Officers and higher-ranking NCOs often are assigned to billets that are considered “command-sponsored.” That is, although Korea is generally considered an “unaccompanied” tour, if you are command-sponsored you can bring your wife and children over here and you’re given a housing allowance to help you make the outrageous downtown Seoul rents. Low-ranking enlisted men, like Garfield, are seldom offered command sponsorship—especially if they have Korean wives.
“Okay,” I said. “Things are tough. I get that. What do you want us to do?”
“She didn’t come home,” he told me. “For two nights in a row. Last night I went down there, to the nightclub where she works. The sons of bitches wouldn’t let me see her.

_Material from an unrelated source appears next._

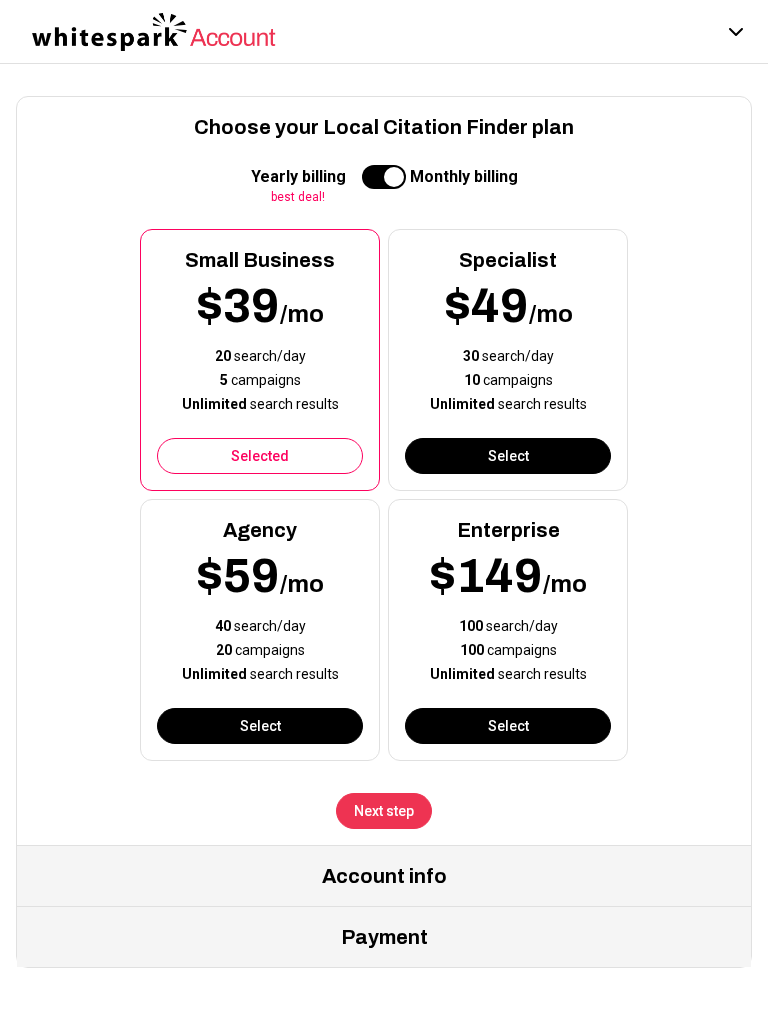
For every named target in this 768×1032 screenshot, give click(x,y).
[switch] (384, 177)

I tried to push my way in and the bastards did this to me.”
He touched the bruises on his cheek and then unbuttoned his fatigue shirt. Red welts lined a row of ribs.
“When the CO saw me this morning, he asked me what had happened. I couldn’t tell him. I didn’t want the entire unit to know what she’s doing.”
“So he called Suicide Prevention,” Ernie said.
“Seems like the popular thing to do these days.” He shook his head and rebuttoned his shirt. “I’ll break out of this place,” he said, nodding toward the Suicide Prevention Center. “And this time I’ll take something with me.”